Craig Moore

Personal information
- Born: September 8, 1987 (age 37) Doylestown, Pennsylvania
- Nationality: American
- Listed height: 6 ft 4 in (1.93 m)
- Listed weight: 185 lb (84 kg)

Career information
- High school: Lawrenceville School (Lawrenceville, New Jersey)
- College: Northwestern (2005–2009)
- NBA draft: 2009: undrafted
- Playing career: 2009–2012
- Position: Shooting guard
- Coaching career: 2011–2013

Career history

As player:
- 2009–2010: Aris Leeuwarden
- 2011–2012: CSM Mediaș

As coach:
- 2011: Princeton (assistant)
- 2012–2013: Northwestern (assistant)

Career highlights and awards
- Big Ten All-Freshman Team (2006);

= Craig Moore (basketball) =

American basketball player

Craig Moore (born September 8, 1987) is an American basketball player who is currently a member of Princeton 3x3 in the FIBA 3x3 World Tour.

== High school ==
Moore was a four-year letter winner and was team captain his senior at the Lawrenceville School in Lawrenceville, New Jersey.

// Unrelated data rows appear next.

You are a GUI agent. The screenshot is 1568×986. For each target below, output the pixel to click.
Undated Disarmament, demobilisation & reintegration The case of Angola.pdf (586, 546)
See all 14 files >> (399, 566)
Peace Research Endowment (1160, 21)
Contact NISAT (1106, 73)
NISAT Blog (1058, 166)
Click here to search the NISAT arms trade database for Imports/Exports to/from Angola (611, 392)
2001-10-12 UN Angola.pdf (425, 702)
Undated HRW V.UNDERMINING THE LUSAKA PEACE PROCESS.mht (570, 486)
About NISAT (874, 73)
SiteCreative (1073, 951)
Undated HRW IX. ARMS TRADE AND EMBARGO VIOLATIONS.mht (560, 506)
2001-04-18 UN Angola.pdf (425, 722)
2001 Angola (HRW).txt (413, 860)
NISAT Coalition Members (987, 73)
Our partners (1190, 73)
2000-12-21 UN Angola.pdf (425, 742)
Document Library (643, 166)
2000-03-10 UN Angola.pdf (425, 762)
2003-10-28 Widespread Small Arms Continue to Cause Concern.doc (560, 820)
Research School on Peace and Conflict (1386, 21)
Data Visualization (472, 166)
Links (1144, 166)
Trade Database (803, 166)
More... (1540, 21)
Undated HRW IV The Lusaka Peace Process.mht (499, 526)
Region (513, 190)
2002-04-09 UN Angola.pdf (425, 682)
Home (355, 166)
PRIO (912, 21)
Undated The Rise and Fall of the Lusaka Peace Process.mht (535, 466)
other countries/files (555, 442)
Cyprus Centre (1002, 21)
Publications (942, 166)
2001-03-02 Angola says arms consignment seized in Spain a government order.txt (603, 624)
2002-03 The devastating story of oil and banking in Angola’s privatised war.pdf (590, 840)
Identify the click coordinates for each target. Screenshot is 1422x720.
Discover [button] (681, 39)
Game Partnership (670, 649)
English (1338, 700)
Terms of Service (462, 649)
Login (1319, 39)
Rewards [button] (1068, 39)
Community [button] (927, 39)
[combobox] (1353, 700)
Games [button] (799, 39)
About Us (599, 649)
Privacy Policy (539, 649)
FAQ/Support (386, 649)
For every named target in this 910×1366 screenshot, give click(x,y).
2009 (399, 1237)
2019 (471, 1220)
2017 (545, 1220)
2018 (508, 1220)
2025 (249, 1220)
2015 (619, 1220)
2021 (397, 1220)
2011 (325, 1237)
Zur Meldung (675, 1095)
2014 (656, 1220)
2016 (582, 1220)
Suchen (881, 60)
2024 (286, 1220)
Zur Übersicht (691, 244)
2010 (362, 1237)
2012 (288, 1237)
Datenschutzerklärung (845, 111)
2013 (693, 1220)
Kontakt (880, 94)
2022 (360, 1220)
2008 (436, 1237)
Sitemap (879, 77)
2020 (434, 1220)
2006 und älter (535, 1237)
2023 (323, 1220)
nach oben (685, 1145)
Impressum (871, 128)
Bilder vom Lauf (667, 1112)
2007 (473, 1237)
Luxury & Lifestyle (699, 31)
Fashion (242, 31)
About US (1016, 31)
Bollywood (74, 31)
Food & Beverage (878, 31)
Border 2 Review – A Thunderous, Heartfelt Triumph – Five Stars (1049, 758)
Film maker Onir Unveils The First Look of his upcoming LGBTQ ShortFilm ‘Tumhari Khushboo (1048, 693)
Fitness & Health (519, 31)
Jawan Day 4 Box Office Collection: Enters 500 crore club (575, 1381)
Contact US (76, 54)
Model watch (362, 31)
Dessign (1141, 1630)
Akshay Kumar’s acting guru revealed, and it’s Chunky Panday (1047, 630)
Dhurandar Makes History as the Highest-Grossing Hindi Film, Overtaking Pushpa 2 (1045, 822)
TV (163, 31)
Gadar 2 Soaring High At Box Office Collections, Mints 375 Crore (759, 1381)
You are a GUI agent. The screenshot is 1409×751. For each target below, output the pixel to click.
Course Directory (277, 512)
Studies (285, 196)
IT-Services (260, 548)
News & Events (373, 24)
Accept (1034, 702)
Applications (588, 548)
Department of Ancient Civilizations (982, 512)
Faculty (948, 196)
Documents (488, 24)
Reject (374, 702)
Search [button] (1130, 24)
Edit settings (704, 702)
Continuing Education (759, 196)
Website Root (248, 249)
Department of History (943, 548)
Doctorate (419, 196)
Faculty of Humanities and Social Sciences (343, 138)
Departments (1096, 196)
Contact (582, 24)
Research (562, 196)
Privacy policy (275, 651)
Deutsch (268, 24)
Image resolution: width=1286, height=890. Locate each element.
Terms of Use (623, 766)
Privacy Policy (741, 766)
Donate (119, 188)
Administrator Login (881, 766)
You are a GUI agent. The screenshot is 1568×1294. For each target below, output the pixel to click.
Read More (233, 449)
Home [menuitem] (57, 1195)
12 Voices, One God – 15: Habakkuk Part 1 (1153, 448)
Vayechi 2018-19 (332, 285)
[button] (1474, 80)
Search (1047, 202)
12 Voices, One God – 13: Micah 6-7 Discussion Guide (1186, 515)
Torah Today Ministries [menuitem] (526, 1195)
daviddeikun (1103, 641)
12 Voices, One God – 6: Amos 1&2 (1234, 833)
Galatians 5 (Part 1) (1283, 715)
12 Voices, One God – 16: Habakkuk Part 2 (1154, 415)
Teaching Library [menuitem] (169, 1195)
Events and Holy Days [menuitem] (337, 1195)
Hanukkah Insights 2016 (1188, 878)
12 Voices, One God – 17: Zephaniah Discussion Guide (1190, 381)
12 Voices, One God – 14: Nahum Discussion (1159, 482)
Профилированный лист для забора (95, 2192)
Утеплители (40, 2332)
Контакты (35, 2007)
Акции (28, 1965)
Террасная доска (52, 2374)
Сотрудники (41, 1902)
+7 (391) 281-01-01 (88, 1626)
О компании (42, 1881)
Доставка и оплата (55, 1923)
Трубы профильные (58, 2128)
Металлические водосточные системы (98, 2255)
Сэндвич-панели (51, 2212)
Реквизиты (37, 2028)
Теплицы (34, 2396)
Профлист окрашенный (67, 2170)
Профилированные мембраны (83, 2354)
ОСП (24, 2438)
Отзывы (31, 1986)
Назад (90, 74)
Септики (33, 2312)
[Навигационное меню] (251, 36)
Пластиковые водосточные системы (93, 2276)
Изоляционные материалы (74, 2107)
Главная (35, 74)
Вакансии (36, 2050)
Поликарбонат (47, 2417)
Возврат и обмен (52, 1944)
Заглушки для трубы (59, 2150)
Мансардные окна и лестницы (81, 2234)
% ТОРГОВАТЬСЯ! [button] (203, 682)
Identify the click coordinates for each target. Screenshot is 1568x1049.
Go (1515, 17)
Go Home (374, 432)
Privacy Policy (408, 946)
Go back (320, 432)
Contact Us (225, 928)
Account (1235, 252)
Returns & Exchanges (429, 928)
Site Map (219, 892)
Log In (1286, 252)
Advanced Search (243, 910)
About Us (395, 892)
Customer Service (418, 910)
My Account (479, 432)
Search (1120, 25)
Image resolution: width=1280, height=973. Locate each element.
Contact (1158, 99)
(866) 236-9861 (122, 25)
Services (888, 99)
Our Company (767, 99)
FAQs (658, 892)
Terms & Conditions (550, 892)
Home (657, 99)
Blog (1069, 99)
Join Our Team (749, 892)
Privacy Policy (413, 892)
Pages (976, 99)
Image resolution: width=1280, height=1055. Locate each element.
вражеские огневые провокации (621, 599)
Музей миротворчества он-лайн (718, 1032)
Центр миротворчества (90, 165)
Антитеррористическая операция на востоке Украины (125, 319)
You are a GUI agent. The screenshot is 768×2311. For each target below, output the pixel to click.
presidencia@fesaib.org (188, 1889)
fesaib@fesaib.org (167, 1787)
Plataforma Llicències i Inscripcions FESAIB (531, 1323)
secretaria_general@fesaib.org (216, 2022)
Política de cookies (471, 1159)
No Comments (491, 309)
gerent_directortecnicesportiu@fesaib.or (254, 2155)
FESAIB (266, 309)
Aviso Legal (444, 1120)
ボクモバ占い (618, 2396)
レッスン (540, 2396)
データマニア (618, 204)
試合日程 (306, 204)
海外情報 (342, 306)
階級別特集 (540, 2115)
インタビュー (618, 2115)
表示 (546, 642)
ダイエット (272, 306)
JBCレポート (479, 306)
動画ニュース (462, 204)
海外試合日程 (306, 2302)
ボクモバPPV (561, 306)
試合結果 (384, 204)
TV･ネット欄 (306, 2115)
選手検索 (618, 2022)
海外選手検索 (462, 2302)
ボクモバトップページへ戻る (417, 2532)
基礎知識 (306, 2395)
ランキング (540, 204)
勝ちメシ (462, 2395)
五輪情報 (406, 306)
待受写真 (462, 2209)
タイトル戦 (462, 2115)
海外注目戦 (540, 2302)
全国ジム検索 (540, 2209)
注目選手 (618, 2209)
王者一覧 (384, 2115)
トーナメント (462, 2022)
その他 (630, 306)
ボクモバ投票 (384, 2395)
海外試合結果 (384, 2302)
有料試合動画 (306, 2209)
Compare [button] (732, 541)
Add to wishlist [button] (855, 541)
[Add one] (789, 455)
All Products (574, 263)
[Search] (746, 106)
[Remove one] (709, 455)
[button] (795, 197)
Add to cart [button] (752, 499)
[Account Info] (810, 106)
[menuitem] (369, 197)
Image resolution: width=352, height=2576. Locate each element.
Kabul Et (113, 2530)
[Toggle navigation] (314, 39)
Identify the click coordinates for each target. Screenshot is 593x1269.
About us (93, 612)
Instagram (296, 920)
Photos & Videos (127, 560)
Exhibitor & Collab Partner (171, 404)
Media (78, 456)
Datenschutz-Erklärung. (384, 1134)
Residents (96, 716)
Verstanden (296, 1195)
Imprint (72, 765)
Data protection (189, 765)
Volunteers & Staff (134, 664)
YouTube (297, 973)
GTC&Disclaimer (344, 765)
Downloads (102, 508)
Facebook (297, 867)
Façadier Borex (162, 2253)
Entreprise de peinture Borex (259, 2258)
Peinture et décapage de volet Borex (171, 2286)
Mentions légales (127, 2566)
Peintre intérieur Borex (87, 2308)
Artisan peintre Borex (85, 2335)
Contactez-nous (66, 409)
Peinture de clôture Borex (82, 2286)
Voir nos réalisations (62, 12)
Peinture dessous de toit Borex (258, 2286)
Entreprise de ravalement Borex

He finished his prep career with 171 3-pointers and earned all-state honors following his sophomore and junior years.

== College career ==
Moore played college basketball at Northwestern University from 2005 to 2009. He was named to the Big Ten All-Freshman team following the 2005–06 season when he averaged 6.8 points and 2.3 assists per game, and finished second on the team with 54 3-pointers. He was named honorable mention All-Big Ten in 2007–08 after leading the Big Ten in made 3-pointers per game (3.23), while setting a school record 97 of them in the season. Moore was named a consensus third-team All-Big Ten selection his senior year. He broke his own school record with 110 3-pointers, finishing his career with 320, fourth all-time in Big Ten history.

=== Career stats ===

Season: School; G; FG; FGA; FG%; 2P%; 3P; 3PA; 3P%; FT; FTA; FT%; REB; AST; STL; BLK; PF; PTS
2005–06: Northwestern; 29; 66; 171; .386; .632; 54; 152; .355; 11; 13; .846; 54; 68; 18; 2; 44; 197
2006–07: Northwestern; 31; 83; 226; .367; .522; 59; 180; .328; 26; 35; .743; 56; 63; 27; 4; 53; 251
2007–08: Northwestern; 30; 138; 312; .442; .586; 97; 242; .401; 29; 35; .829; 87; 93; 55; 7; 70; 402
2008–09: Northwestern; 31; 142; 336; .423; .492; 110; 271; .406; 50; 63; .794; 99; 84; 41; 8; 73; 444
Career: Northwestern; 121; 429; 1045; .411; .545; 320; 845; .379; 116; 146; .795; 296; 308; 141; 21; 240; 1294

Source

== Coaching career ==
Moore served as an assistant coach for Princeton University in 2011, and for Northwestern during the 2012–13 season. In 2014, Moore was named Director of Basketball Operations for Princeton University men's team.

== Professional career ==
Moore played for De Friesland Aris in the Netherlands (2009–2010); and for Gaz Metan Medias in Romania (2011–2012). He currently is a member of Princeton 3x3, and is a 3-time National Champion (2014, 2017, 2018) in 3x3 basketball, having competed in two 3x3 World Cups (2014, 2017).